An Yiyun segera menganggukkan kepalanya dengan gembira dan menyatakan kesediaannya.
__ADS_1
An Jing berpura-pura tidak bahagia dan berkata: "Yuner, kamu baru saja pergi dengan bibi keduamu. Aku tidak takut bibimu yang kedua adalah orang jahat dan akan menjualmu? Jika kamu dijual, kamu tidak akan pernah melihat ayahmu. dan ibu lagi. Oh sayang."
Ketika An Yiyun mendengar bahwa dia tidak akan pernah melihat ayah dan ibunya lagi, dia segera membalikkan tubuh kecilnya dan terhuyung-huyung dan buru-buru berjalan menuju ibu, Jing Jing.
Begitu dia berjalan ke sisi Jing Jing, dia memeluk kaki kiri Jing Jing, menggelengkan kepala kecilnya dan berkata, "Yun'er jangan ... jangan lewatkan ayahku ... dan ibu ... jangan' t... Yun jangan..."
Saat berbicara, An Yiyun masih ketakutan dan sedih dan menangis, seperti anak kecil yang menyedihkan.
Jing Jing tidak bermaksud membuat An Yiyun menangis, tetapi ketika dia melihat An Yiyun, dia langsung merasa tertekan, dan dengan cepat mengambil An Yiyun dan membujuk: "Yun'er, jangan menangis, jangan menangis, ibu bercanda denganmu, Yun'er tidak akan bertemu. Jika kamu tidak memiliki ayah dan ibumu, ayah dan ibumu akan selalu ada di mana kamu dapat menemukannya. Tidak pahit. Itu semua mulut ibumu. Mengapa kamu mengatakan ini untuk membuat Yun'er kita sedih? , saatnya untuk bertarung."
Tetapi ketika An Yiyun melihatnya, dia langsung mengerutkan kening dengan dua alis kecil, tampak seperti dia sangat tertekan, dan dengan cepat menggunakan kedua tangan kecilnya untuk menarik tangan An Jing yang mengenai mulutnya, dan dia tidak diizinkan untuk memukul mulutnya lagi.
Dia berkata dengan cemas dengan suara seperti susu dan tersedak isak di mulut kecilnya: "Sakit... Ibu sakit... Jangan Bu... Ibu jangan... Sakit..."
Hati yang tenang meleleh.
__ADS_1
Ning Wenxian melihatnya, dan hanya merasa bahwa hatinya juga imut. Meskipun anak ini masih kecil, dia tahu bahwa dia merasa kasihan pada ibunya. Tumbuh dewasa jelas merupakan hal yang berbakti.

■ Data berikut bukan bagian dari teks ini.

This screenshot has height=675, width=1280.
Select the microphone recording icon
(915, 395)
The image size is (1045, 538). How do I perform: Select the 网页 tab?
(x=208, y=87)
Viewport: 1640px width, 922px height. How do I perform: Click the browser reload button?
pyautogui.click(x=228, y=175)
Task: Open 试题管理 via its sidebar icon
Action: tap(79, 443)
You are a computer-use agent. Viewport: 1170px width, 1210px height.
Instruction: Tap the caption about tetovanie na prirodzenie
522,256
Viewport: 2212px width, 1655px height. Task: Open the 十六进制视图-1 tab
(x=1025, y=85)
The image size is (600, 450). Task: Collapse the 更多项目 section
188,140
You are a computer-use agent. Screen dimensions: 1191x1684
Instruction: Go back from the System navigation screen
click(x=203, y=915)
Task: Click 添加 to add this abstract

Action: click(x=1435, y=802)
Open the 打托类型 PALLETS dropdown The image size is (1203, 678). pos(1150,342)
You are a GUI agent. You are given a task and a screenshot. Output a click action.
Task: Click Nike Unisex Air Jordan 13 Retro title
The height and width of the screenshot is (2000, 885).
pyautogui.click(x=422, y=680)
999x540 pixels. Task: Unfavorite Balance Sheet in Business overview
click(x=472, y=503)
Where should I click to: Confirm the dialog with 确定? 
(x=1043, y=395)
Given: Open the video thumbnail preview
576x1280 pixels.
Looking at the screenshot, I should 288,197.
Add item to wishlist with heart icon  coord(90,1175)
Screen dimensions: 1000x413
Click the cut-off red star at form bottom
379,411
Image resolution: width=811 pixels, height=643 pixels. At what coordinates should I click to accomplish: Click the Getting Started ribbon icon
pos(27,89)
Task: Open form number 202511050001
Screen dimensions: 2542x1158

"Yun'er, ini semua salah ibuku." Jing Jing meminta maaf. "Nanti ibu tidak akan seperti ini lagi, ayo gosok, ayo main gosok."
Setelah mengatakan itu, dia diam-diam menundukkan kepalanya dan dengan ringan mengusap wajah kecil An Yiyun dengan wajahnya, An Yiyun segera menyeringai dan terkikik.
"Yun'er, ibu membuatmu menangis, ibu ingin menebusmu, ibu akan membawamu ke istana besok untuk bermain dengan saudaramu Muchen, oke?"
Ketika An Yiyun mendengar ini, dia segera bertepuk tangan kecil dan berkata dengan sangat gembira: "Oke ... Ibu baik ... Ibu baik ..."
berkata, An Yiyun ingin turun An Jing: "Ibu...Ibu, lepaskan...Biarkan Yuner turun...Yuner mau...Aku ingin turun..."
An Jing tidak mengerti apa yang dipikirkan An Yiyun tentang turun, tetapi dia masih mengikuti maksud An Yiyun, berhenti memegang An Yiyun, dan meletakkan An Yiyun di tanah.